The legal question of what could be expected of “a reasonable police officer” is at the center of the case prosecutors brought against the 26-year-old rookie officer.
Following his April 12 arrest, Gray died of a broken neck and nearly severed spinal cord. During her passionate closing, Deputy State’s Attorney Janice Bledsoe held up a bloody seatbelt and asked the jury how long it would have taken to click the seatbelt on or call for a medic.
Bledsoe said Porter failed on numerous occasions to prevent Gray’s death, including not calling a medic when Gray said he couldn’t breathe.
“Officer Porter, who had great power, had opportunities on five occasions to save Freddie Gray, who had no power,” said Bledsoe, whose voice at times rang out strongly.
When “that van door closed on Freddie Gray, that wagon became his casket on wheels,” Bledsoe told the jury.
“Simply a Theory”
Speaking for the defense, attorney Joseph Murtha was, by contrast, subdued. He reiterated his side’s argument that the prosecutors’ scenario for how Gray died was “simply a theory. . . not supported by the evidence.”
He urged the jury to be wary of the prosecution “inflaming your passion, saying that Officer Porter doesn’t care.”
“I’m begging you not to be swayed,” said Murtha, who otherwise was sparing with the rhetorical flourishes.
“You’re making a legal decision, not a moral or philosophical decision,” he said. “Not a 20/20 hindsight decision.”
Policing in the Western
Murtha reminded jurors that two defense witnesses said it was common practice for officers to use their discretion, depart from the rules and leave detainees in police vans unbelted.

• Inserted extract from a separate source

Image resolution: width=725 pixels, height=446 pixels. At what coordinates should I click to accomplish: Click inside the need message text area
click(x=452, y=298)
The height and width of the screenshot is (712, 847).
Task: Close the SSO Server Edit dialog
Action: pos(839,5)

“There’s a difference between the academics of policing and policing in the Western District,” Murtha said. “This goes to the judgement of police officers and whether or not it was unreasonable for Officer Porter to do it – whether you like it or whether you don’t like it.”
When police witnesses were questioned about Porter’s failure to call for a medic or buckle Gray into the seat belt, Murtha told the jury, “all said he acted reasonably.”
The state couldn’t find a city police officer to contradict them, Mutha scoffed. “They brought in a professor from the Midwest.”
The case went to the jury of seven women and five men, who began their deliberations at about 2:30 p.m. yesterday and were sent home at about 6 p.m.
Porter faces charges of manslaughter, second-degree assault, reckless endangerment and misconduct in office
Earlier in the day, when Judge Barry G. Williams instructed the jury, he told them that in order to find Porter guilty of involuntary manslaughter they must determine that he acted in a “grossly negligent manner” and “created a high degree of risk to human life” and that he acted with “a reckless or wanton disregard for human life.”
His conduct must also be a “gross departure” from what a “reasonable police officer” in a similar situation would do.”
Williams said the assault charge also requires jurors to find that Porter was grossly negligent, while the misconduct charge requires an “evil motive, bad faith” and “not merely an error in judgment.”